REMEMBER THE OIL PRICE WARS OF THE 1970s? The petroleum barons of the Mideast cut production, causing the price of oil and gasoline to skyrocket. For a few weeks back then, to protest, I locked up my car and hitchhiked from Indian Rocks Beach to my job in Tampa. Motorists were kind. They had never seen a grown man thumbing in a coat and tie, carrying an attaché case. Today things have switched. Russia and Saudi Arabia are feuding, and gasoline has been dirt cheap. A possible conclusion: there IS a God who knows how to even things out.

WHO WILL BE OUR NEXT PRESIDENT, AFTER TRUMP? No way to know, but I'm betting it will be Jeff Bezos, the head man of Amazon. At the rate he’s going, he will soon have enough money to simply buy the White House, plus most members of Congress. The corona pandemic has already cost the world's richest people $805 billion. But not Jeff. This year his net worth has increased by $7.8 billion. It now totals $122.7 billion. Brother, can you spare a dime?

HAVE YOU GONE ZOOMING YET? That's the latest communications advance for you and me. Instead of having to settle for one-on-one conversations, a group of persons can stay at home, boot up their computers to pre-arranged websites and then talk for hours while seeing their chatmates in full view on their screens. One day, I'm sure, we'll be able to contact anyone on earth just by thinking about him, her or them. But I see a problem: what if everyone must exchange passwords before a connection is made?

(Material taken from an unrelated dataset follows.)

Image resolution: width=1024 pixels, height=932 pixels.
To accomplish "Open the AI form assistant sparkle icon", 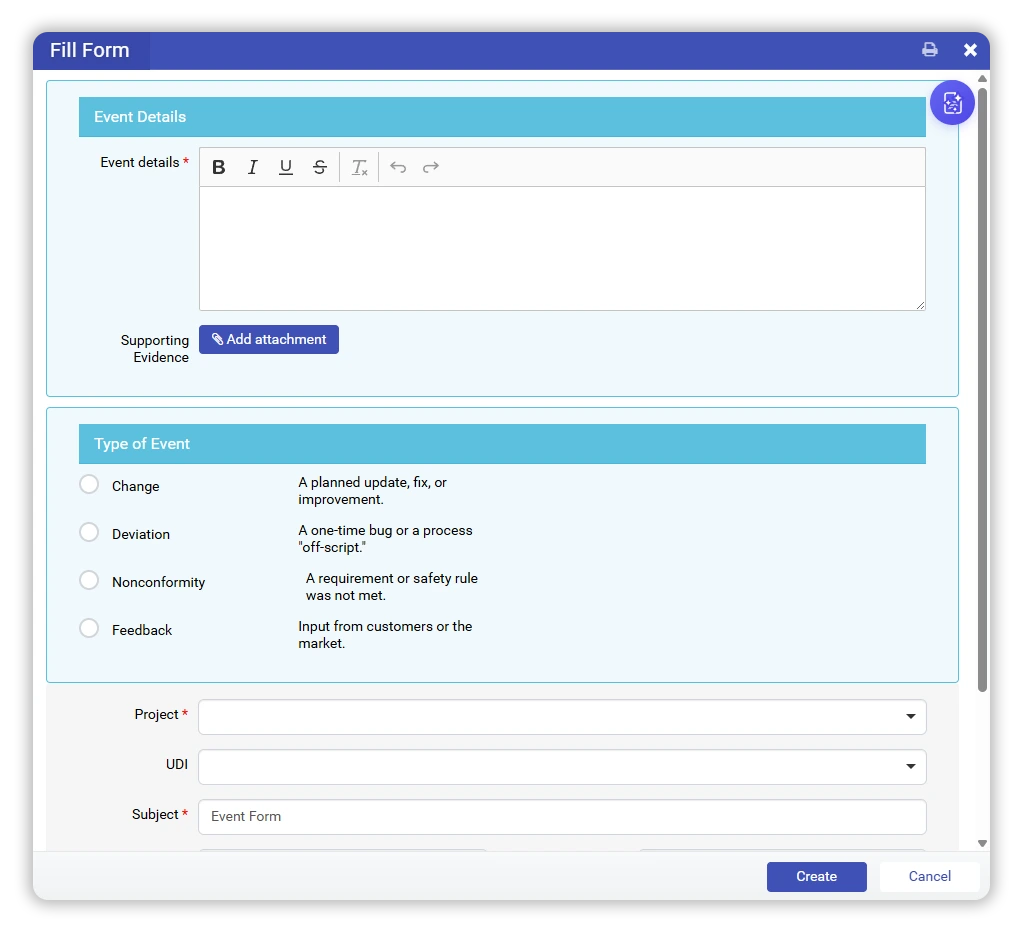I will tap(951, 102).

IF YOU CAN, GET THE APRIL 20 COPY OF TIME MAGAZINE. Flip it over to the back cover page. There you'll find what is (in my jaded opinion) one of the most appealing feel-good magazine advertisements on record. It shows a huge 80-pound-plus dog sitting happily on the lap of a young smiling blonde woman. The ad — submitted by Nationwide pet insurance company — talks about the meaning of "lapdog." As I write this column, I'm trying to learn (A) the breed of the dog, and (2) the name of the advertising agency that generated and placed the ad. Most ads are forgettable; this one is a winner.

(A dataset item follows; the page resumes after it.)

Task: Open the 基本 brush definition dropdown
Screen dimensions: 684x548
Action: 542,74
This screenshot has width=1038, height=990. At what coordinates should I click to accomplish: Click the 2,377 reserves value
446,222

HOW OLD IS “OLD”? HOW YOUNG IS “YOUNG”? Which age group do you belong to? Says who? Age groupings are flung around like s'mores at a Girl Scout picnic, so it's hard to pin down exactly what's meant. However, I can suggest a method by which you might decide into which generalized age category you belong. It goes like this: If you can easily remember when smoking marijuana was a crime in most of our 50 states, you probably fit in the old-timers club. On the other hand, if you and most of your grade-school or teenage set viewed marijuana use as no more illegal or sinful than a kiss on the cheek, you're still justified to call yourself "young." Or thereabouts.

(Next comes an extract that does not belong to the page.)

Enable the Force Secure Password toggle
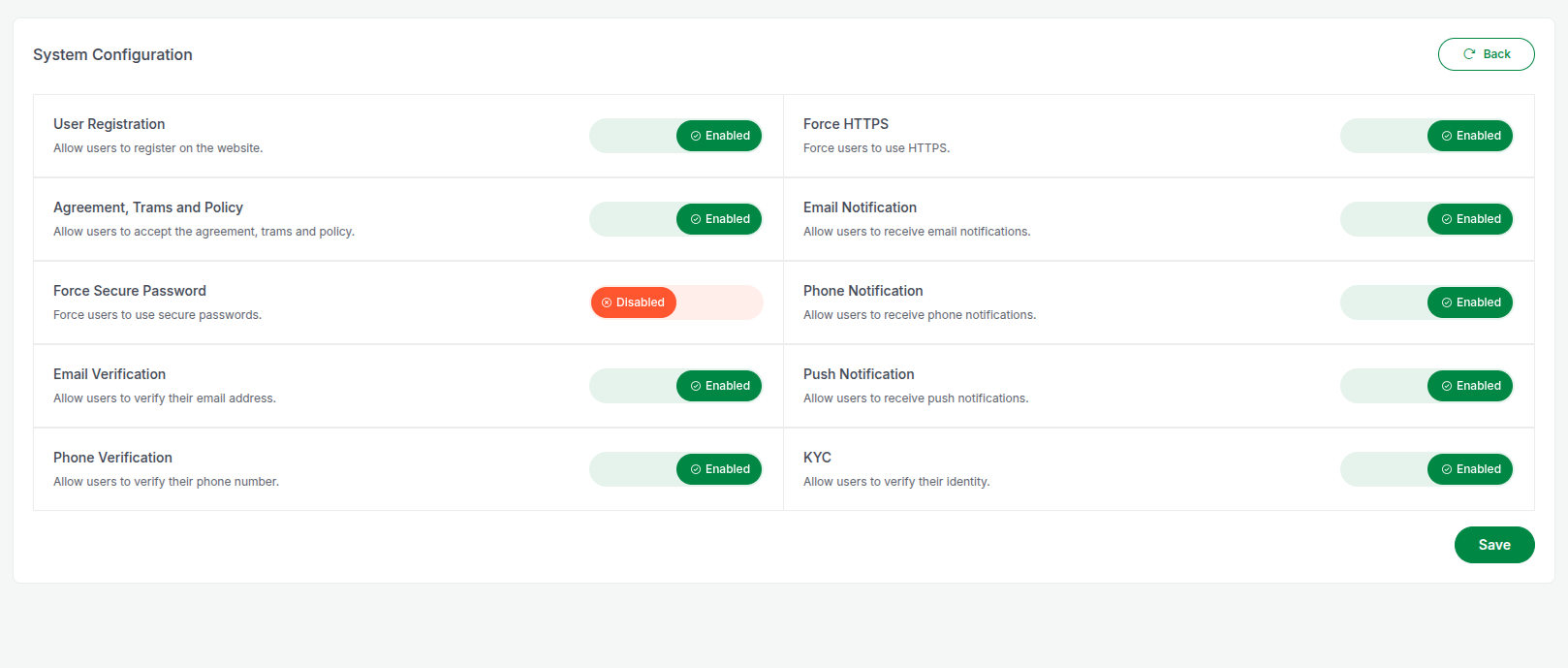 pos(676,302)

The experts can probably pinpoint exactly when the marijuana-attitude began to change. I would guess that it coincided with medical research discoveries of how marijuana — in various forms — can be used to treat illnesses, both mental and physical. I want to believe that the COVID-19 virus may one day be corralled and converted into something beneficial for all earthlings, young and old alike.